SP: When we first started thinking about this, we identified three target audiences: ad agencies, because they need to do things quickly and cheaply; big clients, who are not so price-sensitive but are increasingly time-sensitive; and SMEs, who we thought would be the main audience.
You’ll remember the debate at MRS Annual Conference last year when a couple of SMEs got up to say, “We don’t do much MR. We’d like to work with MR companies but they’re not that interested in us.” And, to be honest, the client–agency set up means that if you’re a company that has £20k to spend on research in 2013 then none of the big firms and most of the mid-size agencies just aren’t that interested in you. Maybe independent consultants might be, but even then you wouldn’t be high on their target list as you can probably only afford to do one, maybe two, projects in a year. But with Zappi, you could do eight or 10 projects.
So SMEs were definitely seen as the core target audience for us, but as we’ve gone through development we’ve realised that big companies are incredibly interested too, so we’ve changed our focus.
BT: Why is that? Was pricing still an issue for SMEs or is it just that the demand within large companies is bigger than you thought it would be?
SP: The enthusiasm among big companies was greater than we anticipated. To be honest, we know more of them so it’s an easier sell. Getting out to the SME market will require a lot more work and PR efforts.
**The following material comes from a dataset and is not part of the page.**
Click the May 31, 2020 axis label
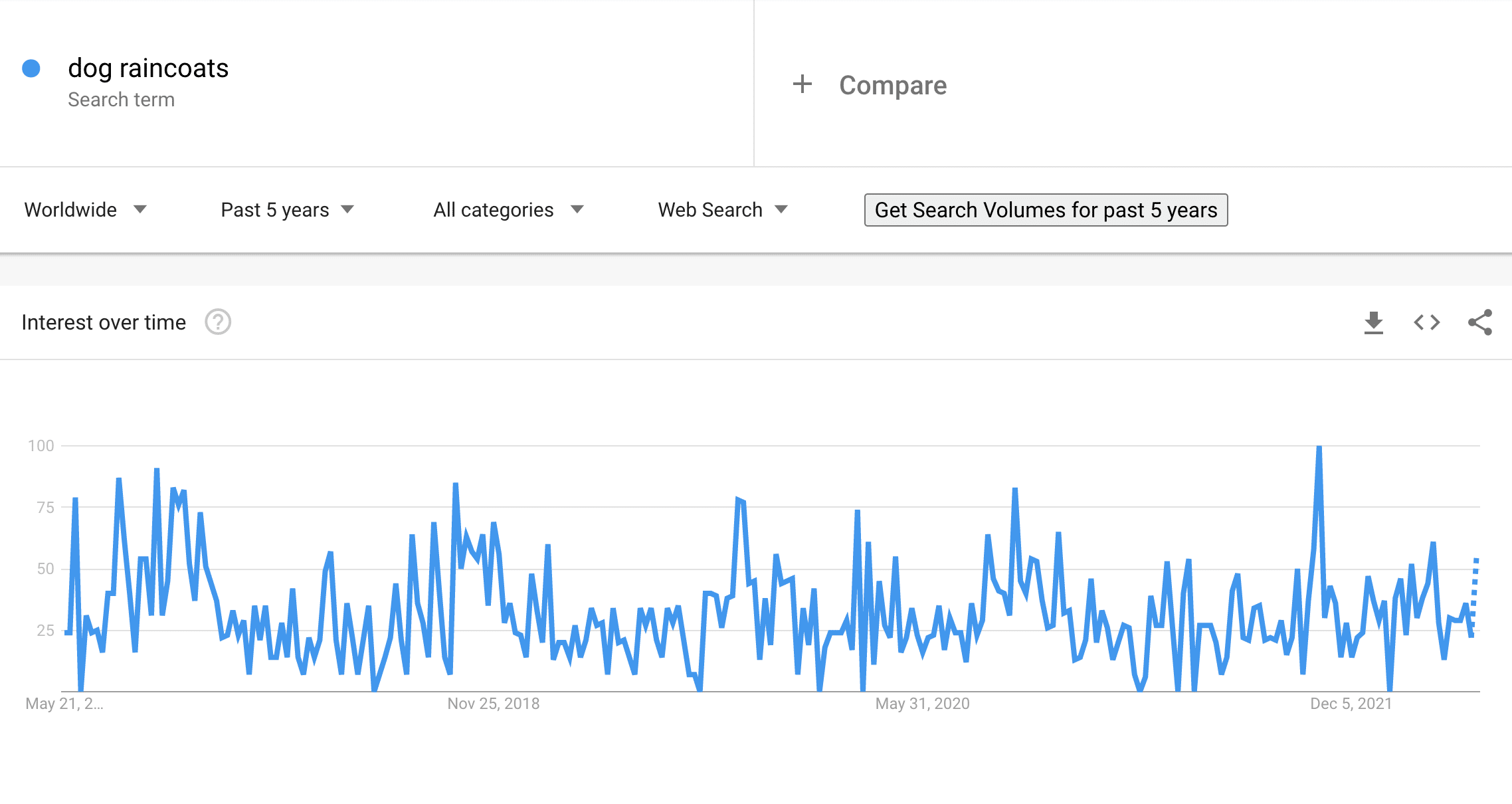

But big clients are very enthusiastic about being able to turn things around so quickly: being able to come up with a new idea for a product in the morning, to test and get results back and change what they’re doing in the afternoon… That’s the pace of business now.
BT: What does success for ZappiStore look like?
SP: We’ve looked at the Esomar global research study and done our own market sizing study in the US, and we believe that the market we’re playing in, the work that we can automate, is a $3bn–$5bn slice of the market research market.
In three to five years time, I believe that large swathes of that market will be automated and running on some similar system to Zappi; systems that are fast-turnaround and inexpensive compared to what is available now.
What proportion of that market Zappi eventually takes? I don’t know. But we are the pioneers, so we have an advantage.